La tendance joue en effet un rôle non négligeable dans la propension fantasmatique de la recette7. Des tendances alimentaires actuelles comme le véganisme, le régime paléo ou sans gluten, dont le succès n’est pas simplement imputable à la restriction physiologique ou à l’impératif moral, font aussi la promotion d’un style de vie8. Même des effets de mode qui n’ont a priori rien à voir avec la table influencent les habitudes alimentaires. L’inévitable tendance hipster, dont les barbes touffues et meubles en bois brut incarnent un fantasme d’authenticité, se traduit dans la littérature gastronomique en une nostalgie d’apparat pour le slow food, par une prédilection pour les légumes oubliés et les céréales biologiques, mais également par un vif intérêt pour la nourriture populaire et sans chichi, comme la cuisine de rue. Le rôle d’internet et de ses réseaux sociaux est central dans la diffusion de ces orientations alimentaires et met en avant l’importance de l’image ( en particulier le graphisme du site et le style de la photographie) dans l’établissement de ces fantasmes sociaux9.
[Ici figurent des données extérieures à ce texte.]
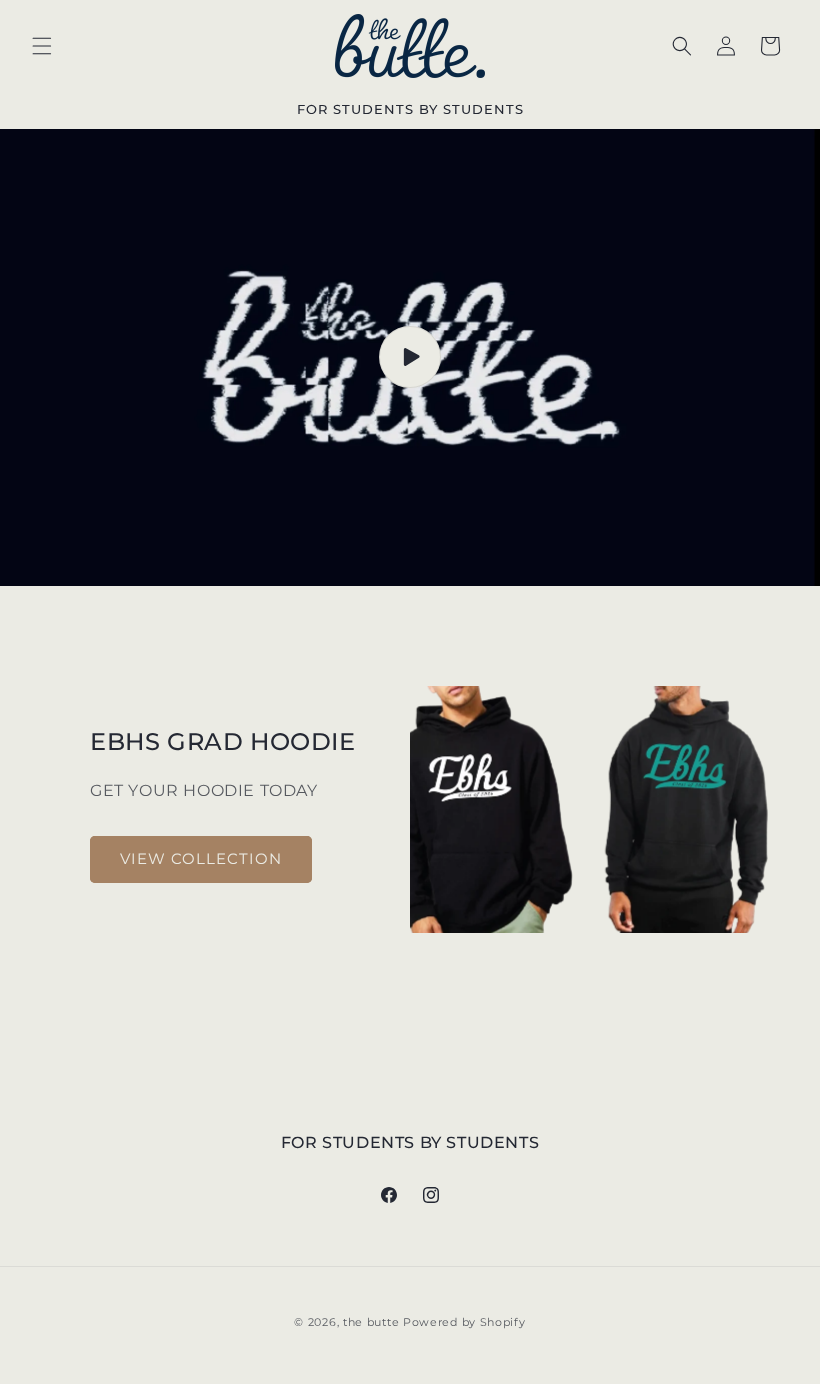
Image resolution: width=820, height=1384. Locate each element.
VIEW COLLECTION (201, 858)
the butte (371, 1322)
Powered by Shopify (464, 1322)
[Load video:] (410, 357)
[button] (42, 46)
La recette en tant qu’acte littéraire imbriqué dans une situation énonciative est donc bien une mise en scène. Elle ébauche aussi un certain ethos narratif qui, en dépit de l’apparente transparence autobiographique, est lui aussi une construction fantasmatique. Le plaisir à lire la recette dépend également de ce « bavardage10 » narratif (Leonardi: 343). En atteste peut-être l’immense succès de ces personnalités (aux deux sens du terme) que sont Philippe Etchebest, Jamie Oliver, Trish Deseine, Nigel Slater, Nigella Lawson ou Gordon Ramsay, mais aussi celui des auteures de blogues de cuisine de grande audience. Malgré leur apparence de journal intime, ces blogues sont aussi des curriculum vitae retraçant le parcours professionnel de leurs auteures, listant des moyens de les contacter, établissant une présence publique. L’accès au fantasme dépend d’une mise en scène impeccable de la vie des blogueuses, dont l’artificialité est masquée par la sensation d’intimité établie par la tonalité biographique, comme l’illustre le titre du blogue de Christelle Tanielian cité plus haut, Christelle is flabbergasting, qu’il faut certes prendre avec humour. Car la littérature gastronomique libère non seulement de l’effort, mais aussi de l’échec. Les prétentions d’honnêteté inhérentes à ces genres autobiographiques, de même que l’intimité créée par leur « bavardage », masquent le fait qu’ils ne sont que des vitrines travaillées, des portraits retouchés de leurs auteures, faisant la promotion d’un soi idéal et qui, tout en admettant avec humour leur propension à brûler les gâteaux, n’en offrent jamais le spectacle.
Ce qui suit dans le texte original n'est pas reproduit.